REVIEW OF: Perlis RH et al, Depress Anxiety 2020;37(9):834–841

STUDY TYPE: Randomized controlled trial

By tailoring medications to a patient’s genetic profile, pharmacogenomics promises less medication trial and error, fewer side effects, and better overall outcomes. But does knowing a patient’s pharmacogenetic profile really improve treatment for some of the most common illnesses that we see, like depression? So far the controlled trials have been largely negative, but they’ve mainly focused on the Genesight panel. This trial tested the Genecept panel, which includes most of the genes in the Genesight panel but adds a few pharmacodynamic elements that have only preliminary evidence for use (eg, BDNF, melanocortin, and major histocompatibility complex).

This randomized controlled trial enrolled 314 adults with moderate to severe major depressive disorder who had already failed 1–3 antidepressant medications in the current depressive episode. Half the patients received treatment that was actively guided by the test, while the other half received treatment as usual. The primary outcome, change in Hamilton Depression Rating Scale score, was measured over eight weeks of treatment. The patients and researchers performing the rating scales were blinded to the treatment arm assignment, but the treating provider was not blinded.

At the end of the trial, the changes in depression scores (p = 0.53), rates of response (p = 0.17), and rates of remission (p = 0.23) were all no different between the two groups. Most of the secondary outcomes also showed no difference between the groups, including a self-report rating scale, the Clinical Global Impression-Improvement scale, and patient rating of side effects.

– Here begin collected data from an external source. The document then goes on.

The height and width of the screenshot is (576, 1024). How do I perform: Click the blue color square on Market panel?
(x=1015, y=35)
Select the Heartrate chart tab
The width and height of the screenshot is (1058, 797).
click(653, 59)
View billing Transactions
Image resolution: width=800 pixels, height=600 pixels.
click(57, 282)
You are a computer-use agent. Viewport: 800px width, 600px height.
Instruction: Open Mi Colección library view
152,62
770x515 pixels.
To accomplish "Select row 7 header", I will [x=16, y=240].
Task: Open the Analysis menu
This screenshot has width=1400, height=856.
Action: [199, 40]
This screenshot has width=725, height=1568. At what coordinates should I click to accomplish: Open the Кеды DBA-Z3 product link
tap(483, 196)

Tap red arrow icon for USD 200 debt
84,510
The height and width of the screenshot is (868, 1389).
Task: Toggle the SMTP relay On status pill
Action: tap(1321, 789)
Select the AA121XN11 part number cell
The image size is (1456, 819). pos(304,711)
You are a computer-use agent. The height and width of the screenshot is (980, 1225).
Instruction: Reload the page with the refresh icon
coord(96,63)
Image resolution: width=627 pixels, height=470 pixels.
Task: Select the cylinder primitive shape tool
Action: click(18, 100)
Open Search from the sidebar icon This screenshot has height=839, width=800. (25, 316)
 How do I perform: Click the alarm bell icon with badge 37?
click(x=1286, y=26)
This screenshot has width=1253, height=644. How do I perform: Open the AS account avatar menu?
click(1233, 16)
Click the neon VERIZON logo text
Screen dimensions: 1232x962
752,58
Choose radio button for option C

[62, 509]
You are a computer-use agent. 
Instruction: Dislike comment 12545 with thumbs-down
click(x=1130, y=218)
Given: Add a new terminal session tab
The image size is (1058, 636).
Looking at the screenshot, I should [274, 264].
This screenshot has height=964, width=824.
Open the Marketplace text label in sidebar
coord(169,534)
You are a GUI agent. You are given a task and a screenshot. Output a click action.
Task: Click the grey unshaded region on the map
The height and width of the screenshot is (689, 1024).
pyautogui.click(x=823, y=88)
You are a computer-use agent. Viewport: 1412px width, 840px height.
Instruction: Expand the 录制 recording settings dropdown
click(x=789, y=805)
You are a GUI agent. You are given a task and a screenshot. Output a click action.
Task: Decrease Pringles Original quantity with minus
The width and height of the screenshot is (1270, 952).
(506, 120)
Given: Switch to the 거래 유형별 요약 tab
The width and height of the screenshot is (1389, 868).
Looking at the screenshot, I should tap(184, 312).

The authors did find that patients were more likely to remit when their medications were concordant with their test results. This finding, however, was only positive on post-hoc analysis, which means it is prone to false positives and should be interpreted with caution.

TCPR’s Take
Genecept joins the list of companies that have failed to show any benefit associated with genetic testing, even in patients who did not respond to one or more antidepressants. While this does not support the routine use of genetic testing, it doesn’t mean the tests do nothing. Consistent with earlier studies, patients fared worse when their medications were misaligned with their genetic results, but those misalignments are likely too rare to make a measurable difference.